## TASK REQUIREMENTS
When you reach the line with "843x1080 pixels. 406,705" in the data below, begin printing lines exactly, and stop once the line with "You are a computer-use" has been printed.

Entries taken from a collection:
-*-*-

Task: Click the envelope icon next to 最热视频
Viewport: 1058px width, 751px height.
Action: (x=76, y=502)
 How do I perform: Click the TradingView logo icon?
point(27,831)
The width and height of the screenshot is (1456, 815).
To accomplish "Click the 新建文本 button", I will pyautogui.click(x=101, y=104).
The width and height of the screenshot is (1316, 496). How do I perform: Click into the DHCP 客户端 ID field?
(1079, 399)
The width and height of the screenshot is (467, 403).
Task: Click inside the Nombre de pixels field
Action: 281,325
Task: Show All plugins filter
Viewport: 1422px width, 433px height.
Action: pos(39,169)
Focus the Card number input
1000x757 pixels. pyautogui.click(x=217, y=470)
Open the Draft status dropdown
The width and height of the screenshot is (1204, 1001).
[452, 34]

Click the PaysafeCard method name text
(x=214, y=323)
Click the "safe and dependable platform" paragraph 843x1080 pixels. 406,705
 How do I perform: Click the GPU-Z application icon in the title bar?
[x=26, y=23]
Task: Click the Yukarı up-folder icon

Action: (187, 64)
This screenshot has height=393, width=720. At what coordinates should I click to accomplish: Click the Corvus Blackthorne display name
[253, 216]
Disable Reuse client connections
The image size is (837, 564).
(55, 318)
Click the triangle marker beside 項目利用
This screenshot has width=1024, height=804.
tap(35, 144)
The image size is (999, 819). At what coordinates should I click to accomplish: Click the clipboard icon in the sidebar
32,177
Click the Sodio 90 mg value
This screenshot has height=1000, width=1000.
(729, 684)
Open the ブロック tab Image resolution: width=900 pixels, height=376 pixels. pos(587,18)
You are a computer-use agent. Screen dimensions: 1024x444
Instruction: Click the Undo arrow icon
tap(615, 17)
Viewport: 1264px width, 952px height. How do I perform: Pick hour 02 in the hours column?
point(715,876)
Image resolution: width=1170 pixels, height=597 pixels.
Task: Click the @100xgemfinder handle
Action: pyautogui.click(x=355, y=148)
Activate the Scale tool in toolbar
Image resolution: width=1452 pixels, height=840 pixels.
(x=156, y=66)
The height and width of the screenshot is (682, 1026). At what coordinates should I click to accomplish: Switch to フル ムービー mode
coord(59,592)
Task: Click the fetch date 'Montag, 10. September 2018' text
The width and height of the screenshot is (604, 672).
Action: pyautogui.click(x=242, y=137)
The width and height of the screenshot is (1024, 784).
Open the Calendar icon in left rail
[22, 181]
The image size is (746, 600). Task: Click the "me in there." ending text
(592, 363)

-*-*-

## SOLUTION
Click the "safe and dependable platform" paragraph 843x1080 pixels. 406,705
 How do I perform: Click the GPU-Z application icon in the title bar?
[x=26, y=23]
Task: Click the Yukarı up-folder icon

Action: (187, 64)
This screenshot has height=393, width=720. At what coordinates should I click to accomplish: Click the Corvus Blackthorne display name
[253, 216]
Disable Reuse client connections
The image size is (837, 564).
(55, 318)
Click the triangle marker beside 項目利用
This screenshot has width=1024, height=804.
tap(35, 144)
The image size is (999, 819). At what coordinates should I click to accomplish: Click the clipboard icon in the sidebar
32,177
Click the Sodio 90 mg value
This screenshot has height=1000, width=1000.
(729, 684)
Open the ブロック tab Image resolution: width=900 pixels, height=376 pixels. pos(587,18)
You are a computer-use agent. Screen dimensions: 1024x444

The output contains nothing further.